129「新・偶然の夜」

3.7.sat./2009

★悪酒オールドの頃

深夜、お客サンと「飲み屋のツケ」についての話題のなか、思い出した。
で、今夜のお題は「新・偶然の夜」
ちなみに「ツケ」の漢字は「付け・附け」だが、「勘定書き」の意もあるそうな。

我輩二十歳代のサラリーマンの頃、以前掲載の126「偶然の夜」のモリちゃんと通っていた、阿倍野近鉄デパート裏のとあるスナックでのこと・・・。
当時のスナックはカラオケなんぞの小うるさいモノもなく、雰囲気としては今でいうガールズ・バーか。
店のホステスやバーテンさんとたわいのない話しつつ、サントリー・オールドのせいでひどい二日酔いが翌朝待ち受けていた時代。
よく墨丸でいうのだが、当時のサントリーは質の悪い酒で(オールド告発本も出版されていた)、我らの肝臓痛めてる間に「山崎」や「響」を樽で寝かせ続けていたというわけで、サントリーの宣伝マンでオールドのCМにも出ていた「食通」といわれた芥川賞作家の開高健など、だから今でもキライである。

★F子の・・・

その店の名はもう忘れたが、そこのマスターのことをお客の我々もホステスも陰で「ネズミ男」と、半ば軽蔑の念こめて呼んでいたのを覚えている。
この店を巡っては三つの出来事が(「ネズミ男」の名のゆえんもふくめ)あったが、今回のお話はその中のひとつ・・・。
ある夜、その店のホステスの一人と出身地の話題になり、彼女が偶然にも我輩が一時期過ごした南紀の田辺市出身とわかった(過去2回掲載の「偶然の夜」の舞台と同じ街)。

ホステス「高校どこぉ?」
我輩「田辺高校」
ホステス「え、いまおいくつ?」
で、我輩答えると、「Fって子知ってる?」
我輩「え〜!」
その子は女子バスケ部で、クラスメイト。かつ当時の片思いのお相手。
そのことを告げると彼女「え〜!・・・その子、わたしの妹!」
で彼女、しばらく押し黙ったあと、「お願いあるんやけど。私がここで働いてること、妹に会っても内緒にしといてくれる?」

★そして事件が・・・

その理由は聞かずじまいだったけれども後日、彼女が同僚と共にミナミのラウンジに店変えし、我らはそのラウンジにも顔を出していた。
そうしたある日、彼女から勤め先に電話が入った。
「スミちゃん、ちょっとご無沙汰やね。
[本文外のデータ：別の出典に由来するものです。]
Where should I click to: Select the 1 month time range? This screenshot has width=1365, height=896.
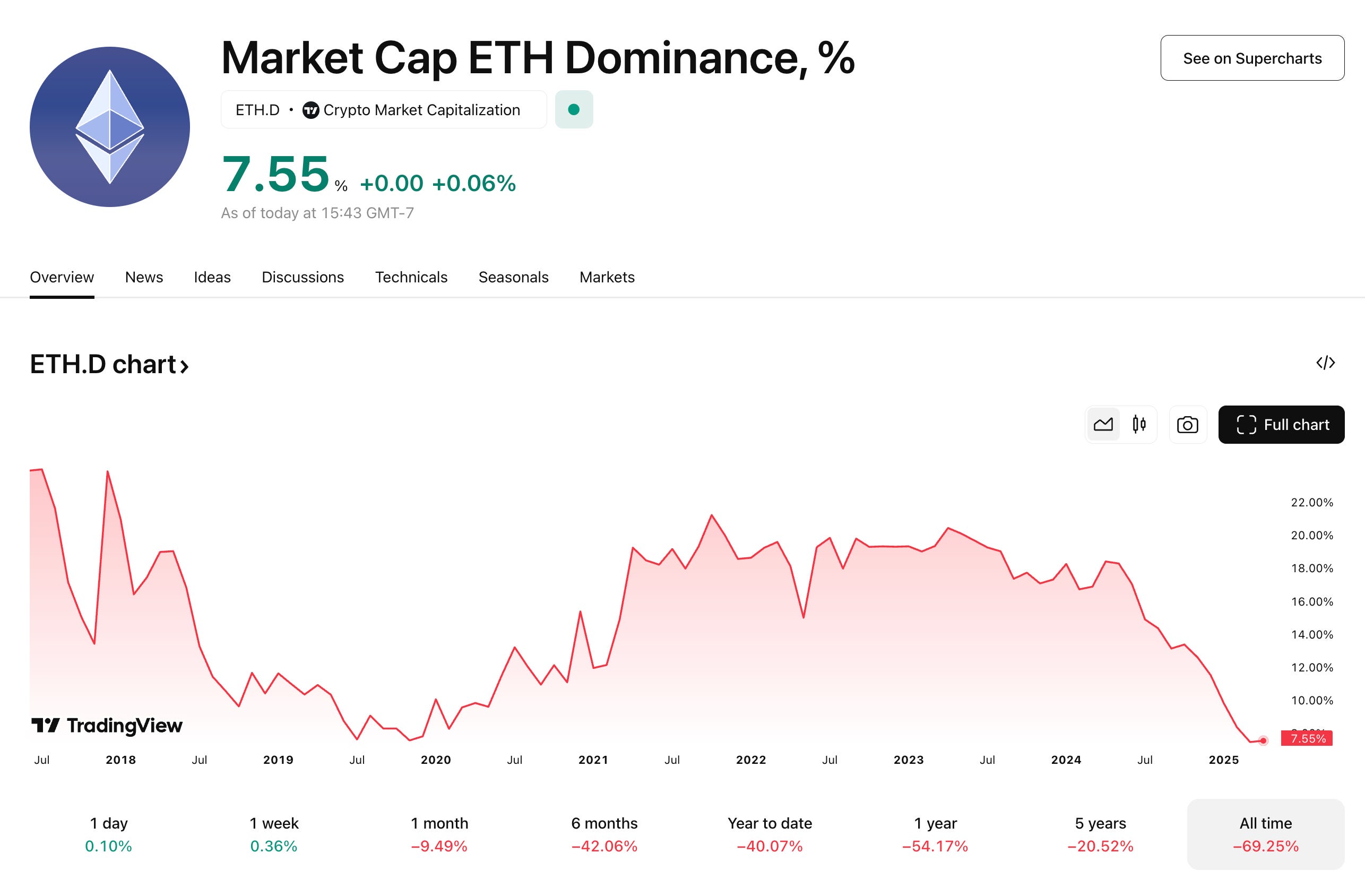pyautogui.click(x=439, y=834)
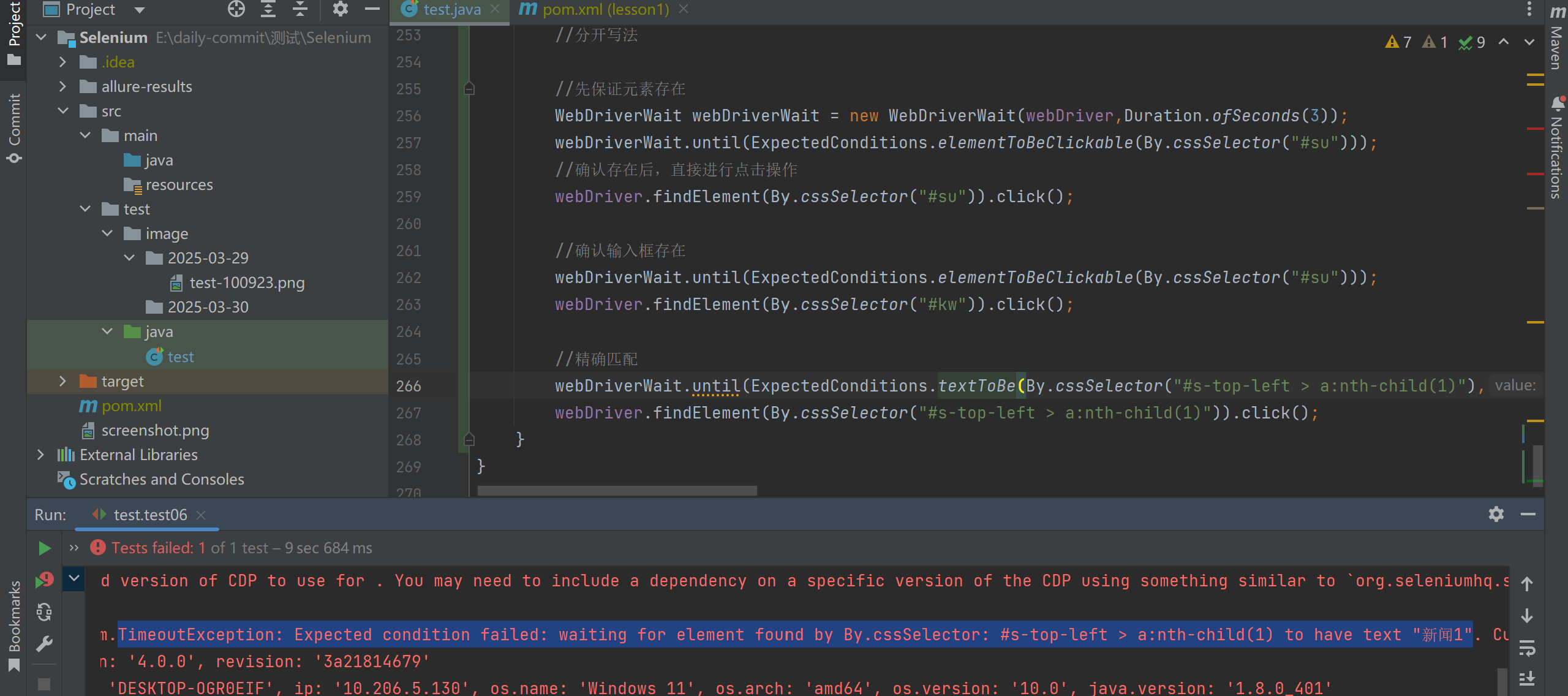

で、悪いンやけどツケの分、振込みでいいからお願いできます?」
「あ、そやなぁ、残っとったなぁ!悪い悪い、すぐ振り込むわ〜」
で、早速振り込んだ。

後日、久しぶりにそのミナミの店を訪れた。
その夜は中国人のママさんひとり。
年配の、中国訛りの日本語を話す方で、親切ないいママさんだった。
そのママさんとしばらく雑談したのち、「そうそうママさん、ツケの支払い遅れて悪かったわ」
「あ、久しぶりにお越しになって機嫌よくお飲みになってらっしゃるし、そんな話なんかで気を使わせたらと思って・・・」
「???あの〜、振り込まれてたでしょ?」
「え?」

そ〜なんです。
その場でママさん、あちこち電話し確認したところ、すでにその店を辞めていた(!)彼女と同僚のふたりが、ツケのあるお客に片っ端から電話。彼女達の口座にそれらを振り込ませていたのだ。
今でいう「振り込み詐欺」みたいなもの・・・。

あのF子の、いまはもう顔も思い出せぬあの姉さんは、その後いかなる人生を歩んだのであろうか・・・いや、そういう人生ゆえに「妹に内緒に」といっていたのかもしれぬ。
出会いの偶然から生まれたひとつの事件だった。